BP: Profiling Vulnerabilities on the Attack Surface

Security practitioners use the attack surface of software systems to prioritize areas of systems to test and analyze. To date, approaches for predicting which code artifacts are vulnerable have utilized a binary classification of code as vulnerable or not vulnerable. To better understand the strengths and weaknesses of vulnerability prediction approaches, vulnerability datasets with classification and severity data are needed. The goal of this paper is to help researchers and practitioners make security effort prioritization decisions by evaluating which classifications and severities of vulnerabilities are on an attack surface approximated using crash dump stack traces.
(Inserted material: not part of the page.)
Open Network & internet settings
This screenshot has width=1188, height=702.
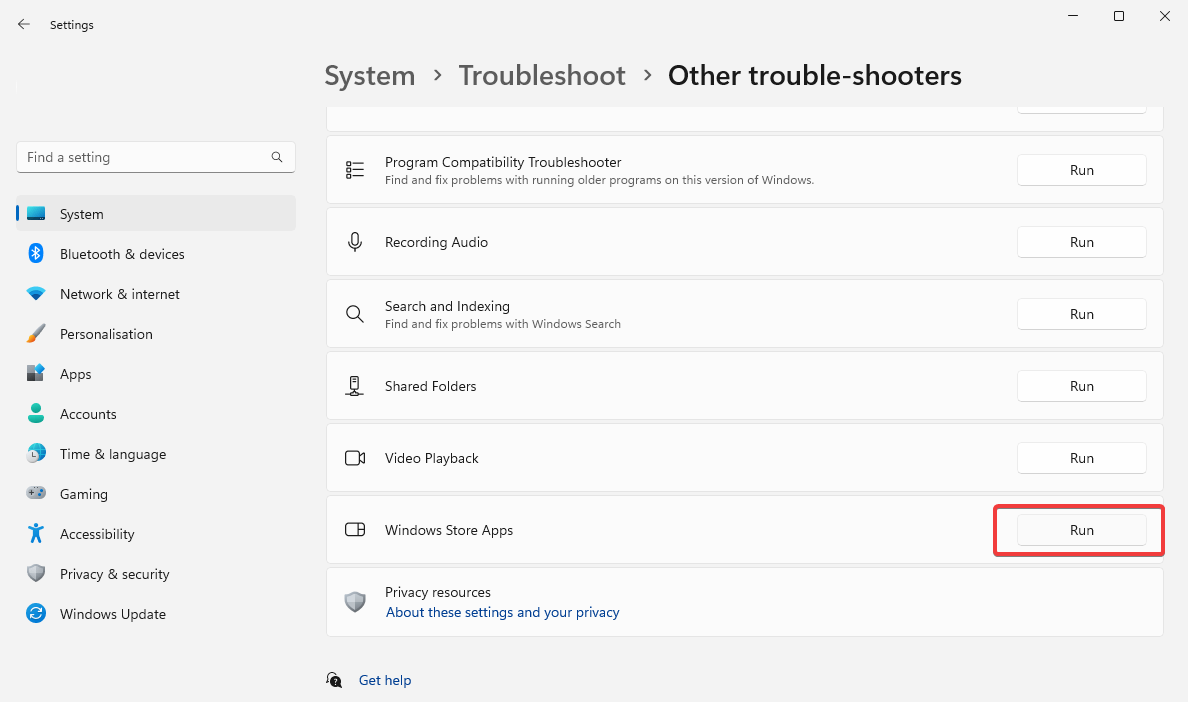pos(119,294)
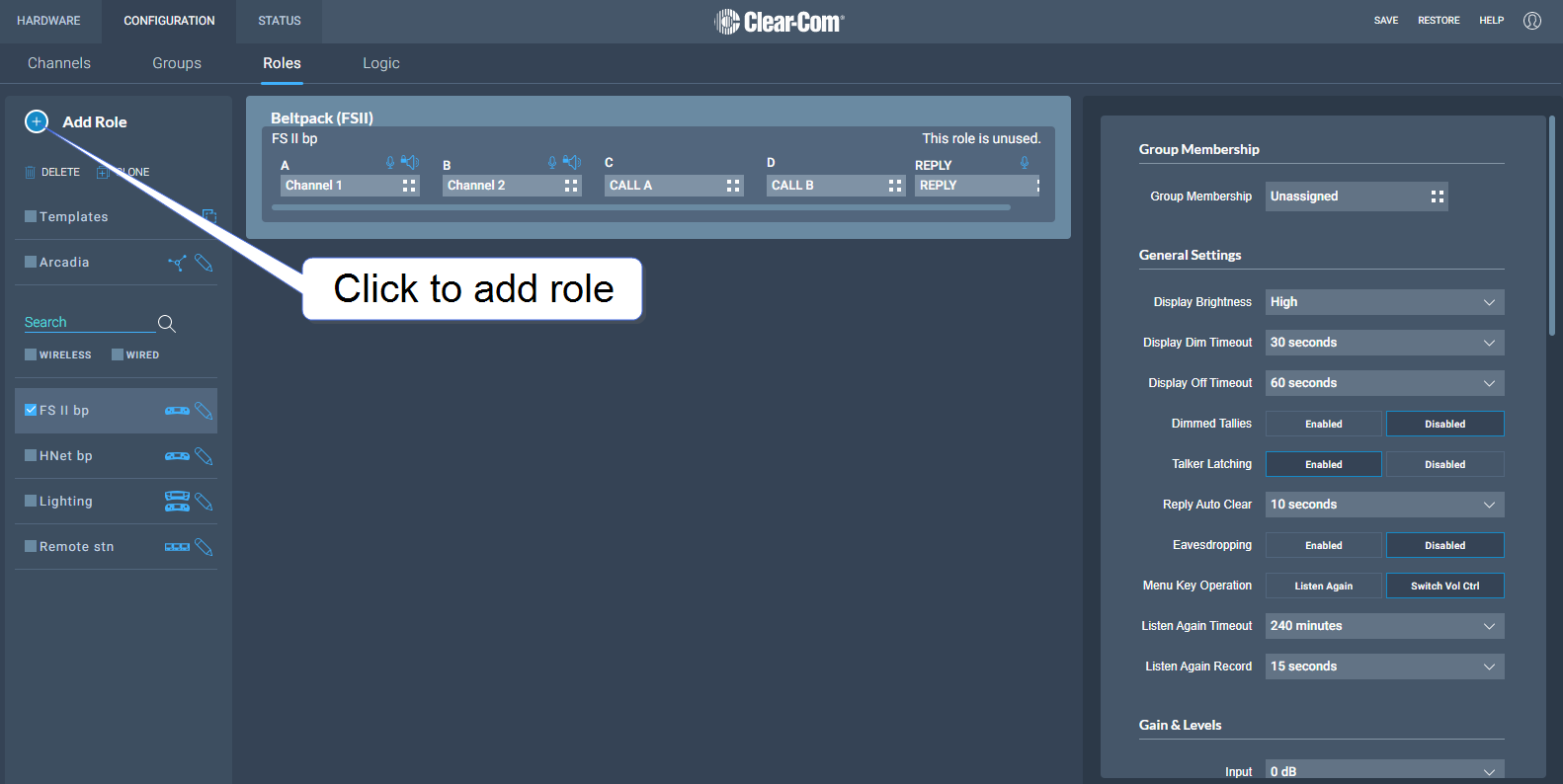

In this work, we use crash dump stack traces to approximate the attack surface of Mozilla Firefox. We then generate a dataset of 271 vulnerable files in Firefox, classified using the Common Weakness Enumeration (CWE) system. We use these files as an oracle for the evaluation of the attack surface generated using crash data. In the Firefox vulnerability dataset, 14 different classifications of vulnerabilities appeared at least once. In our study, 85.3% of vulnerable files were on the attack surface generated using crash data. We found no difference between the severity of vulnerabilities found on the attack surface generated using crash data and vulnerabilities not occurring on the attack surface. Additionally, we discuss lessons learned during the development of this vulnerability dataset.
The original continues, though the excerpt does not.